As a trick-taking game, Panda Head is wonderful. I really appreciate the speed with which you can play the game as none of the tricks matter until the seventh. I think that is excellent. It also makes it a little bit easier than games like Hearts in which you’re trying to plan for the end of the game as far as set collecting or avoiding a suit. You only have to worry about the numbers as far as taking or not taking a trick. Plus, the panda head and “+2” cards are immensely helpful if not completely game-changing at times. Unfortunately, the quickness from round to round is lost in the scoring. As Matt stated, we only had a game last 20 minutes when we set a timer on my phone and called it quits. I think that in the multiple times we’ve played, we’ve only even had a drowsy panda once or twice, honestly. The scoring contradicts the light, quick feel of the entire remainder of the game and that’s a big bummer. I really enjoy playing this game and I highly recommend it to anyone who is looking for a light card game or a different take on a trick-taking game. I will be sure to tell anyone who checks it out that the scoring might need some individual consideration from your board game group to ensure that everyone isn’t trying to strangle each other over the game that just won’t end, though.
It’s a game, I suppose, and the artwork is kind of cute? As was mentioned above, the rounds really felt like they played themselves; without suits or any other differentiation between the various cards, it came down to just the value of what you were dealt.
Panda Head is billed as a quick, family friendly, trick-taker that is both easy to learn and play.
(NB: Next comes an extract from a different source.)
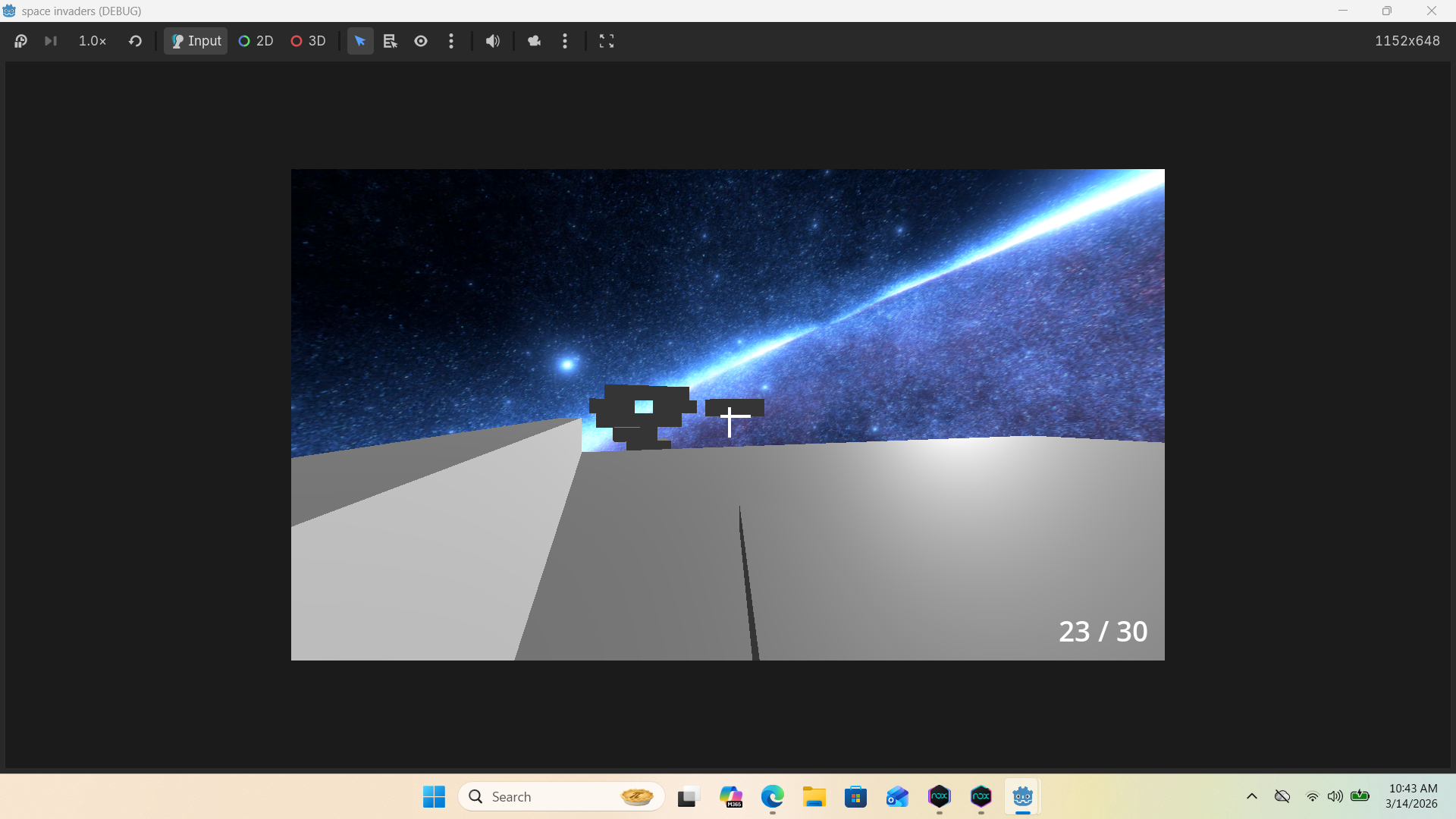Activate the select mode arrow tool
The trick-taking feels much like Hearts where gaining points is bad but adds a twist with special cards. You will need to manage your hand as the round progresses so that you have that perfect card for the final trick. I really enjoyed that aspect of the game, but it also was the most frustrating. It also feels, at times, that the first six rounds are essentially meaningless, but you will come to realize that this will give you some information on what cards your opponents may be hanging on to. This introduces some interesting strategies. The game length, as mentioned by my fellow league members, is absolutely baffling. I would highly recommend creating a house rule as to when the game should end instead of following the rules. It is a fun game but who wants to play an hour plus of “pick-a-card, play-a-card?”